Swiss Grid (International Typographic Style)
also known asInternational Typographic Style · Swiss Style · Modernist grid
A strict modular grid system from mid-century Swiss design, using a baseline grid and sans-serif type for objective clarity.
The Swiss Grid — formally the International Typographic Style — emerged in 1950s Switzerland through designers like Josef Müller-Brockmann and Armin Hofmann. It rejects ornament in favor of a mathematical grid (often 6, 8, or 12 columns), flush-left ragged-right typography, and a single neutral sans-serif (Helvetica, Akzidenz-Grotesk, Univers).

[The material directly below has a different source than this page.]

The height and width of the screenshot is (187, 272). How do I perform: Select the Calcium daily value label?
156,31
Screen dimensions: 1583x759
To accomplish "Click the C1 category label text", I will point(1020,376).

On the web, 'Swiss-style' UI means: hairline borders instead of shadows, generous whitespace, asymmetric balance within a strict grid, and typography doing all the heavy lifting. It's the visual grandparent of brands like Vitsoe, Braun, and most modern minimal SaaS.
Switzerland and Germany, 1950s. Codified by Josef Müller-Brockmann's 1981 book 'Grid Systems in Graphic Design'.

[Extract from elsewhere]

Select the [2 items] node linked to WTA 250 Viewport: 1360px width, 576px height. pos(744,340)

- Brands that want to read as serious, neutral, trustworthy
- Documentation, reference sites, technical writing
- Information-dense layouts that need calm
- Consumer brands targeting expressive or playful audiences
- Anywhere you need warmth or personality
- +Use one neutral sans-serif at 2–3 sizes max
- +Anchor everything to a 12-column grid with 8px baseline
- +Replace shadows with 1px hairline borders
- +Use whitespace, not dividers, to separate sections
- −Don't add gradients or decorative shadows
- −Don't center-align body text
- −Don't mix more than two type families
Textbook examples in the directory
Swiss-poster discipline at web scale. Inter Tight 900 headlines that fill the column, ink on bone, a visible 12-column grid as 1px hairlines, and a single vermillion accent that lives only on the underline of the active nav item. Built for design studios, agencies, and brands that earn authority through restraint.
Endless whitespace. Bold Inter headlines at -3% tracking. A single black accent. Soft 6px corners. Nothing else.

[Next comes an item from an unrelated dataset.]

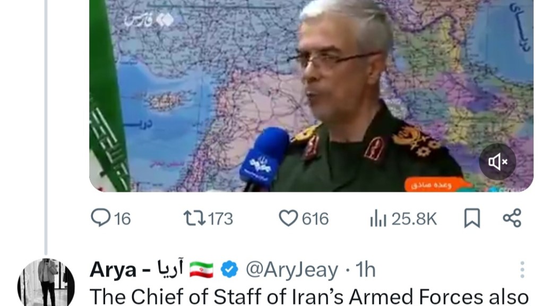Share the post via the share icon
This screenshot has height=306, width=551.
click(512, 218)
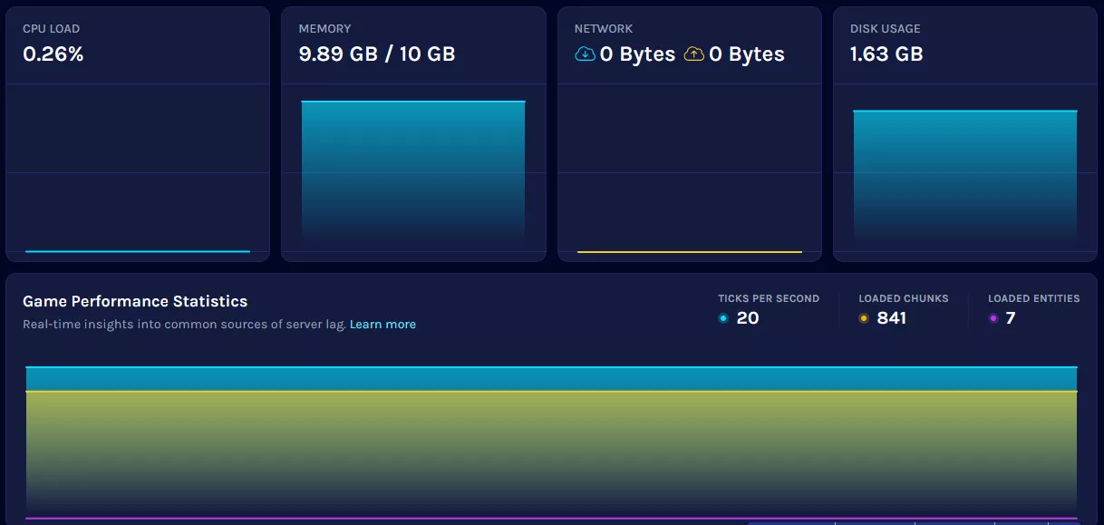
Task: Click the purple Loaded Entities dot
Action: [x=993, y=318]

An ultra-minimal restraint exercise. Pure white surfaces, every layout snapped to a strict 12-column grid with a 4px baseline, Inter at three sizes for the entire system, sharp 0px corners, and one vermilion accent reserved for exactly one moment per page. Built for product pages, design portfolios, and brand surfaces where the discipline of the grid IS the design.
People also ask
Is Swiss design the same as minimalism?
Closely related but not identical. Swiss design is a specific historical movement with a typographic philosophy. Minimalism is a broader aesthetic principle. All Swiss design is minimal; not all minimal design is Swiss.
What fonts work for Swiss-style UI?
Helvetica, Inter, Akzidenz-Grotesk, Neue Haas Grotesk, Univers, and modern revivals like Söhne or ABC Diatype.